The April 28 opinion from a three-judge panel of the court clarifies the definition in Virginia of “absconding” to include a prisoner’s intent to never report for probation, not showing up initially and then skipping out. Because the opinion was classified as “published,” the Court of Appeals thinks the ruling matters beyond the parties involved and can be applied to future probation violation cases.
The ruling affirmed the 2024 decision of a Petersburg Circuit Court judge that Martin Monroe was guilty of absconding from probation he received as part of a 2021 conviction for strangulation. Monroe was sentenced to five years in prison with three years and 10 months suspended provided he adhere to supervised probation.
He was released in 2022, but Monroe was later found to have violated probation after he never showed up for it. After unsuccessful repeated efforts to locate him, authorities determined he had violated the terms of probation, and a warrant for his arrest was issued.
In a 2024 probation revocation hearing, a Petersburg judge declared Monroe guilty of absconding from probation, meaning that he purposedly went into hiding to avoid the probation. According to court records, Monroe never questioned that he violated probation, but he argued he could not be convicted of absconding because he had never started probation in the first place.
The trial judge rejected that argument, revoking the suspended time and then re-suspending all but 14 days. His defense appealed the conviction based on that rejection.
What the appellate court said
In Virginia, absconding is disappearing and cutting off contact when you’re supposed to stay in touch. In probation matters, that means stopping all contact with probation officers and making yourself unreachable.
Writing for the panel, Judge Clifford Athey rejected Monroe’s argument that he should never have been conviction of absconding.

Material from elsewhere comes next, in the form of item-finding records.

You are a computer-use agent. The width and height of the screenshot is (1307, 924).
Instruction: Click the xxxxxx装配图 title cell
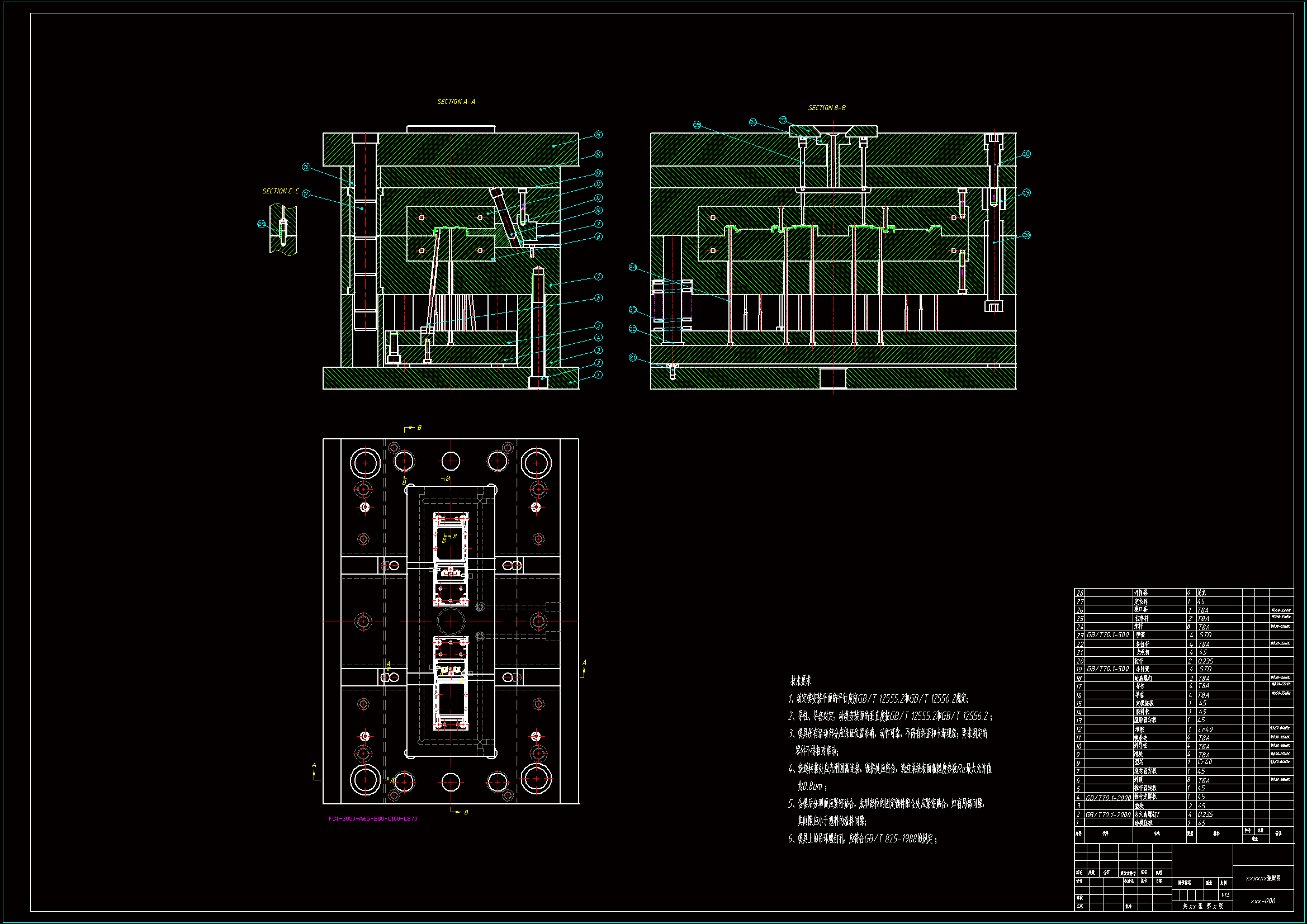[x=1263, y=879]

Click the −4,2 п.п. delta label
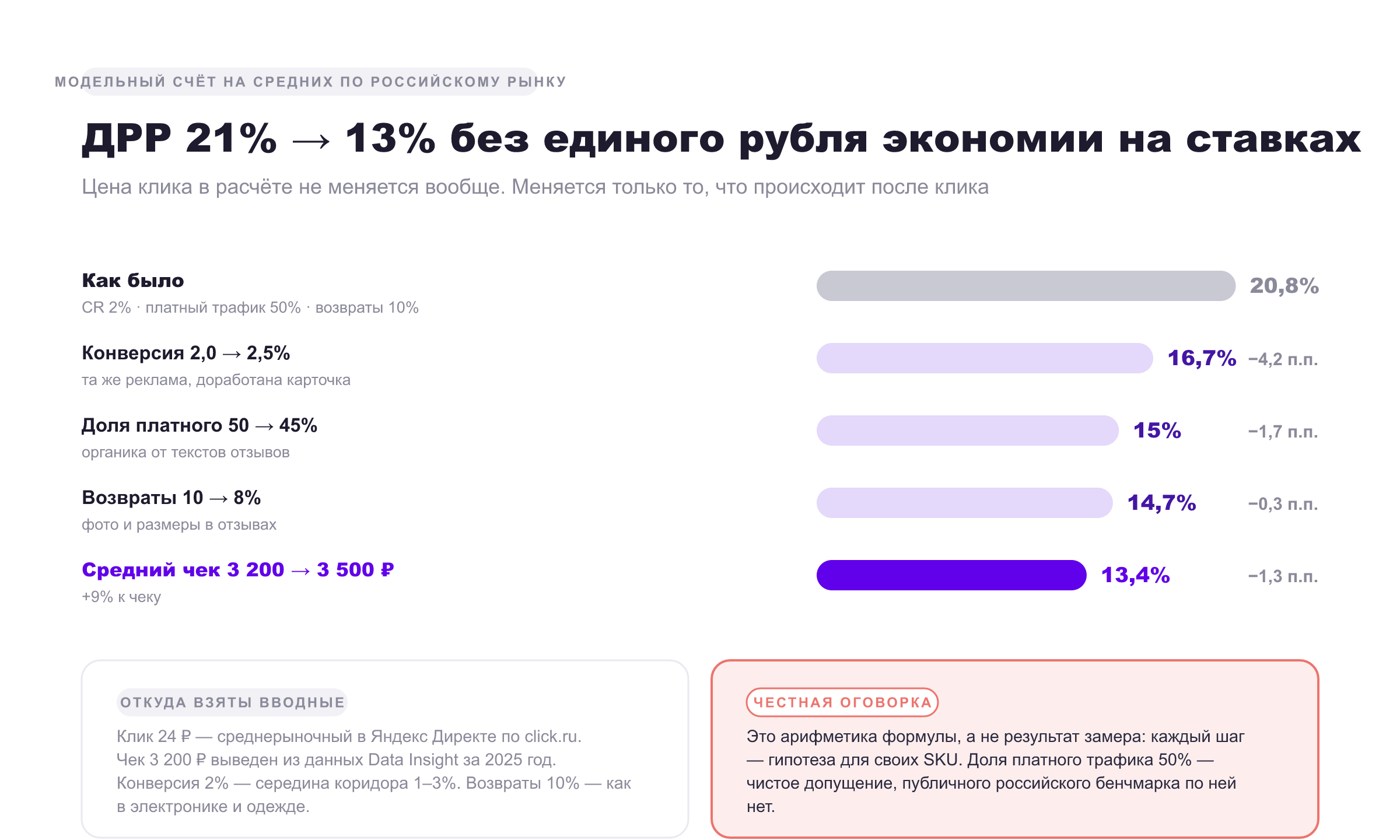pos(1283,359)
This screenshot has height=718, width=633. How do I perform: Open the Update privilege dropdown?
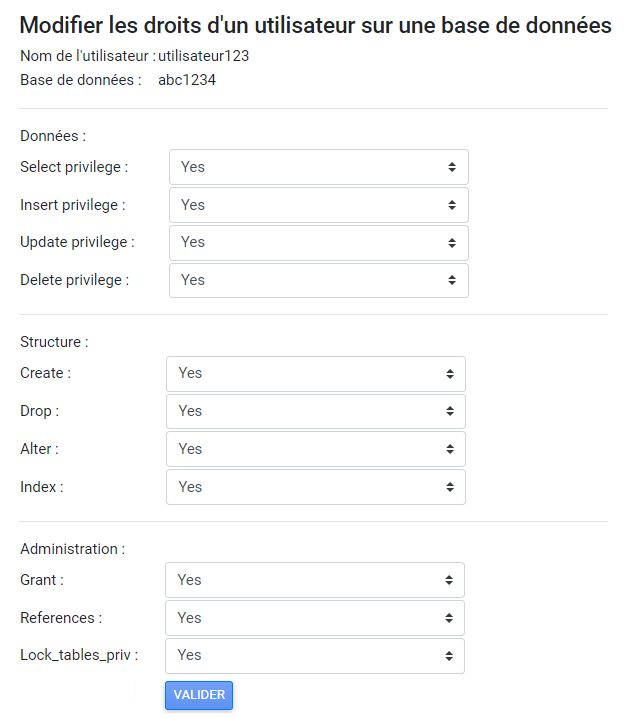(319, 243)
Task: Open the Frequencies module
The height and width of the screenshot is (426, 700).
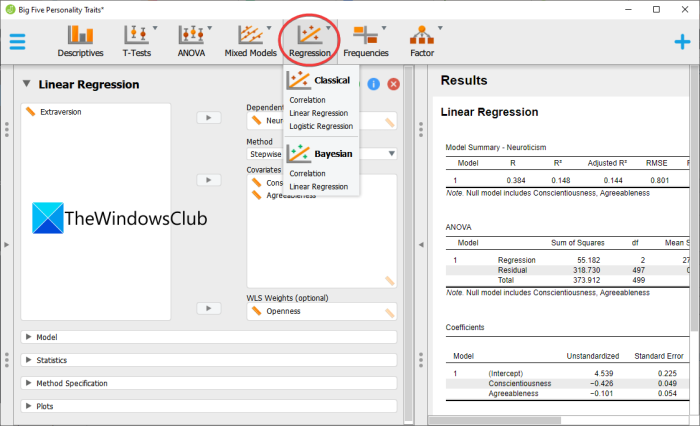Action: [x=366, y=41]
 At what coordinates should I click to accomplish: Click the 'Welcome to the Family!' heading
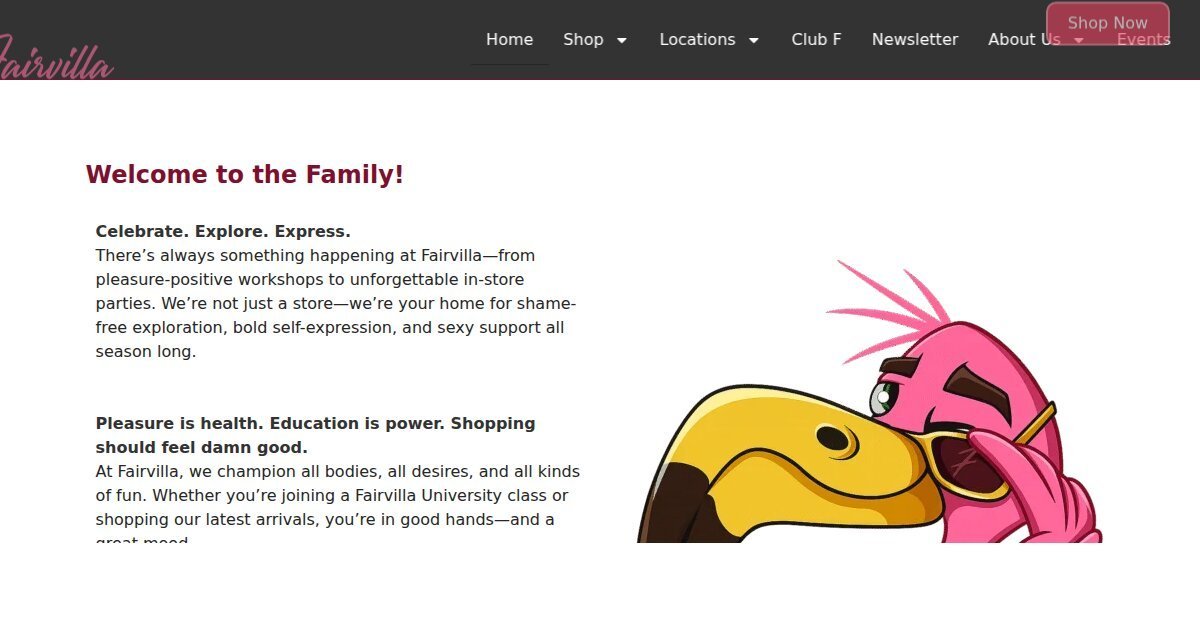pos(245,175)
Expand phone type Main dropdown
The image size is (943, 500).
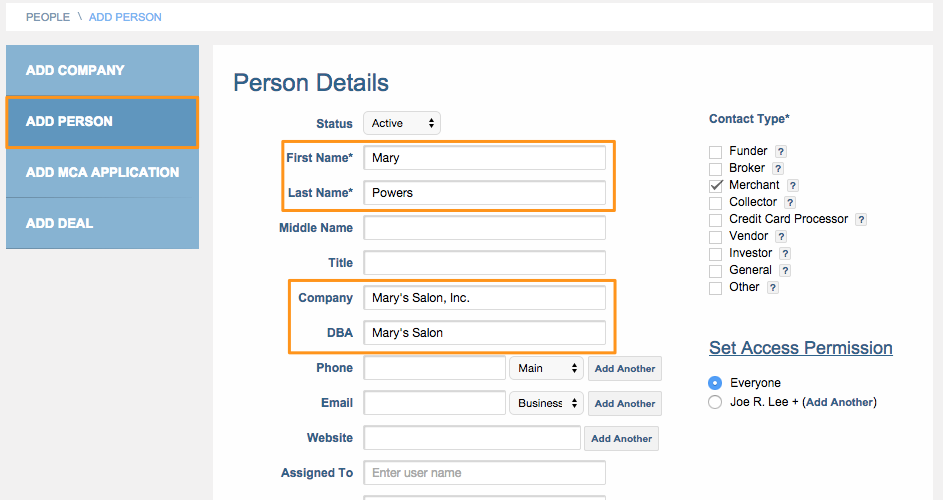click(546, 368)
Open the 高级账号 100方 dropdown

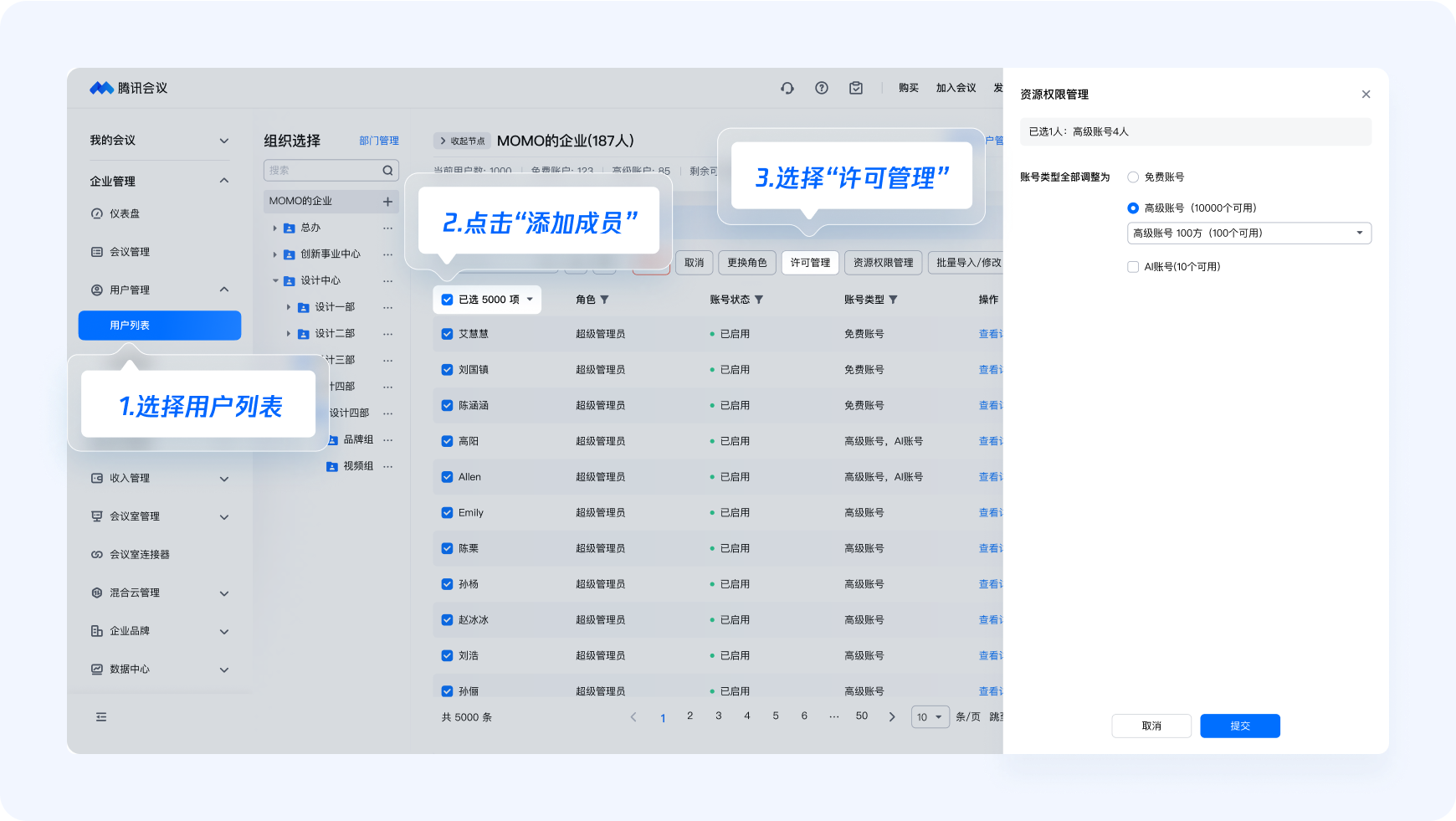tap(1248, 233)
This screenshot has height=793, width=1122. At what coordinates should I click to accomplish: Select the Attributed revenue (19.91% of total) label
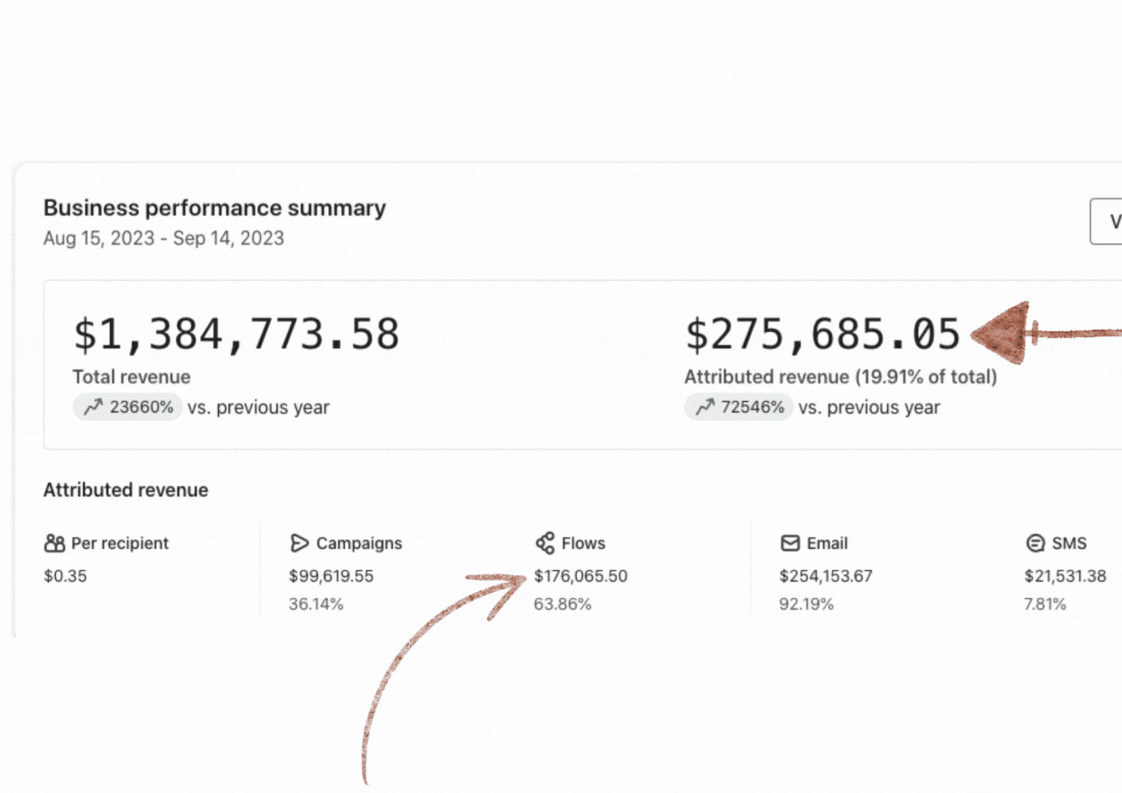[840, 377]
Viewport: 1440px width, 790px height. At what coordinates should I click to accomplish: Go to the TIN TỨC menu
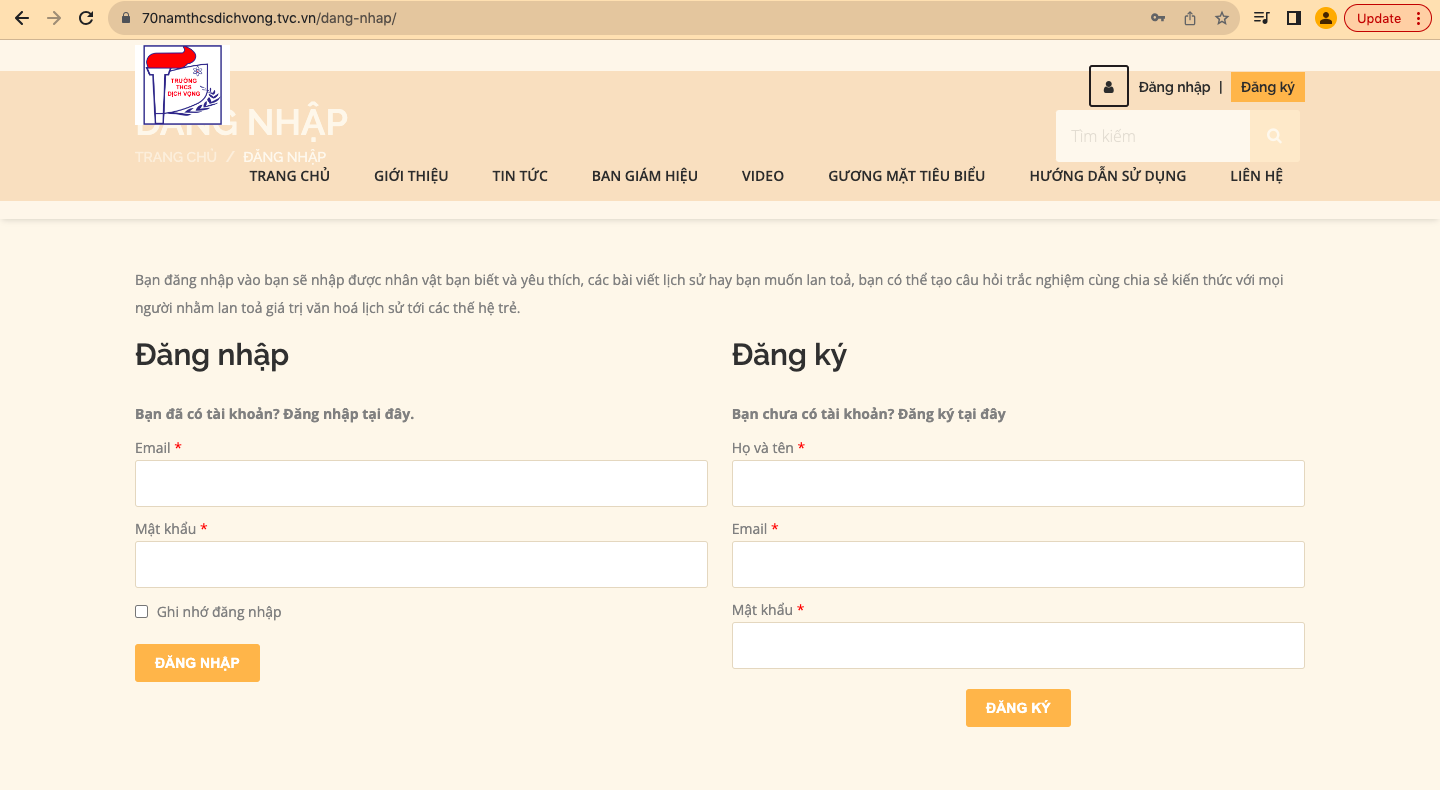click(520, 176)
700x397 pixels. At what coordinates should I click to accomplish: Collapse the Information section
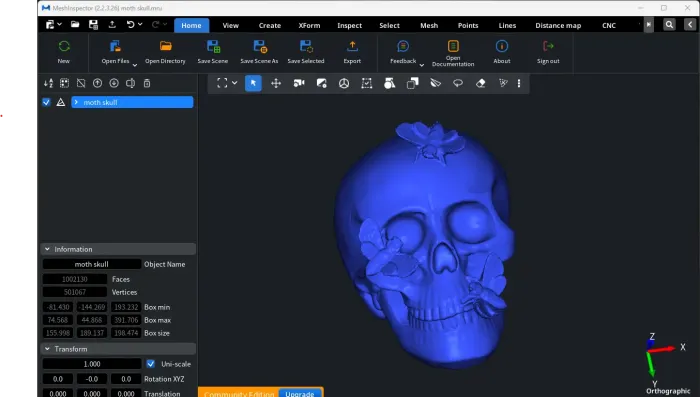click(x=47, y=249)
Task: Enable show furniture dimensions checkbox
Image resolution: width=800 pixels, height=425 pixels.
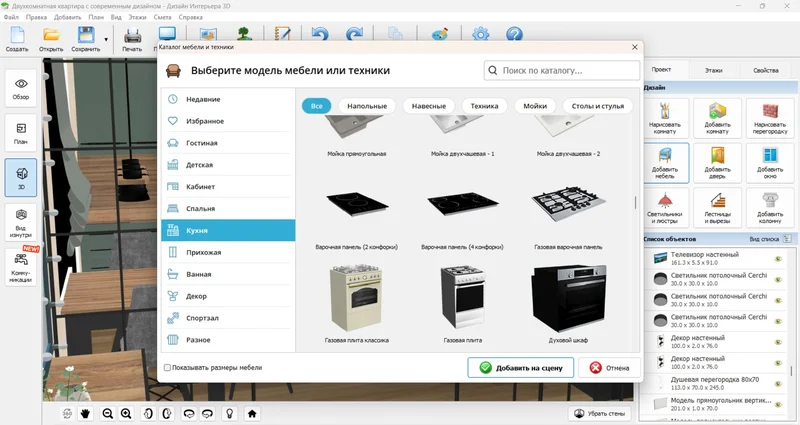Action: pyautogui.click(x=167, y=368)
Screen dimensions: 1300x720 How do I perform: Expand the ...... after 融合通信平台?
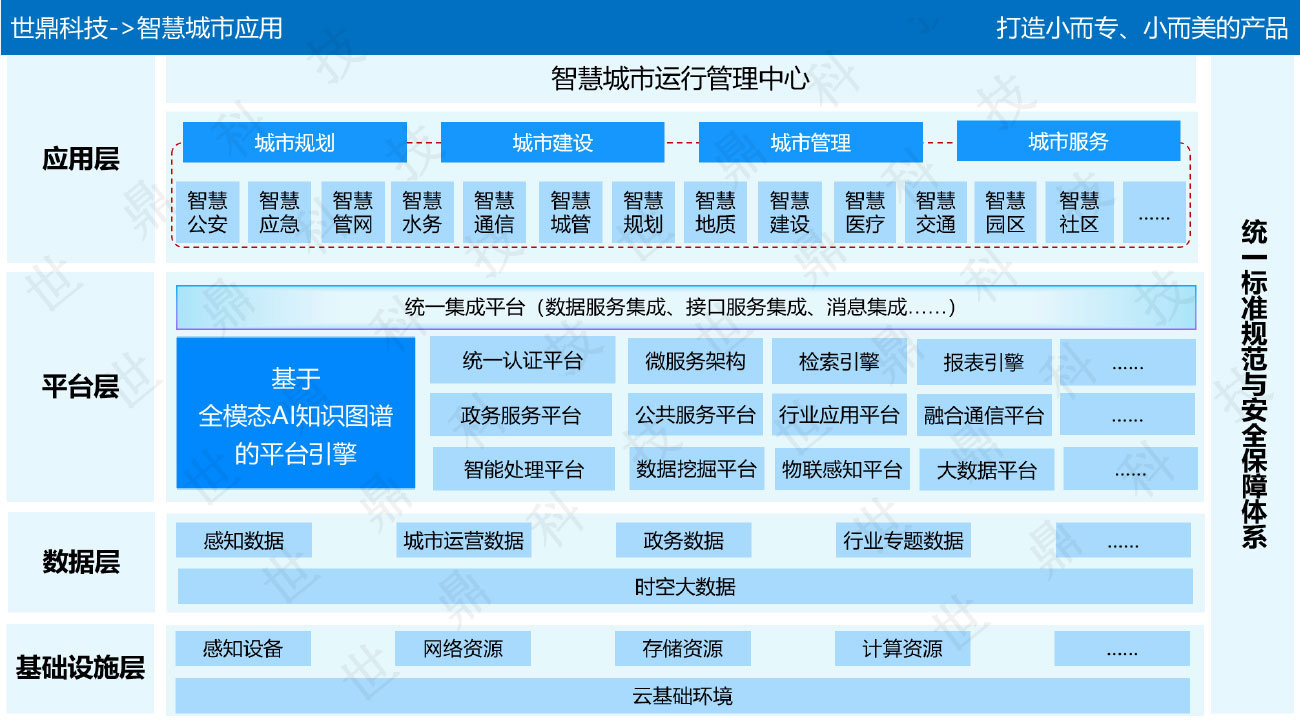pos(1130,414)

The ruling clarifies Virginia law on technical probation violations and affirms that probationers who never report at all can still face penalties for absconding from supervision.
Because Monroe went nearly two years without contacting probation officers and ignored repeated attempts to reach him, the court found sufficient evidence that his whereabouts had become unknown — satisfying the legal definition of absconding.
“The longer one fails to respond to his probation officer’s communications, the more likely one’s whereabouts will be considered ‘no longer known.” Athey wrote. “Given the nearly two-year period of silence on Monroe’s part … we have no difficulty concluding that there was evidence to support the trial court’s conclusion.”
Athey also wrote that accepting Monroe’s argument that he never started could set unfair precedent for future probation violations where officers stay in constant touch with their clients.
“Monroe’s interpretation would place a probationer who contacts his probation officer before absconding in a worse position than a probationer who makes no effort at all,” the opinion read. “Rehabilitation is more readily accomplished when the probationer is under the broad control of the court and the direct supervision of the court’s probation officer.”
Under Virginia law, Monroe still has the right to appeal the decision to the state Supreme Court.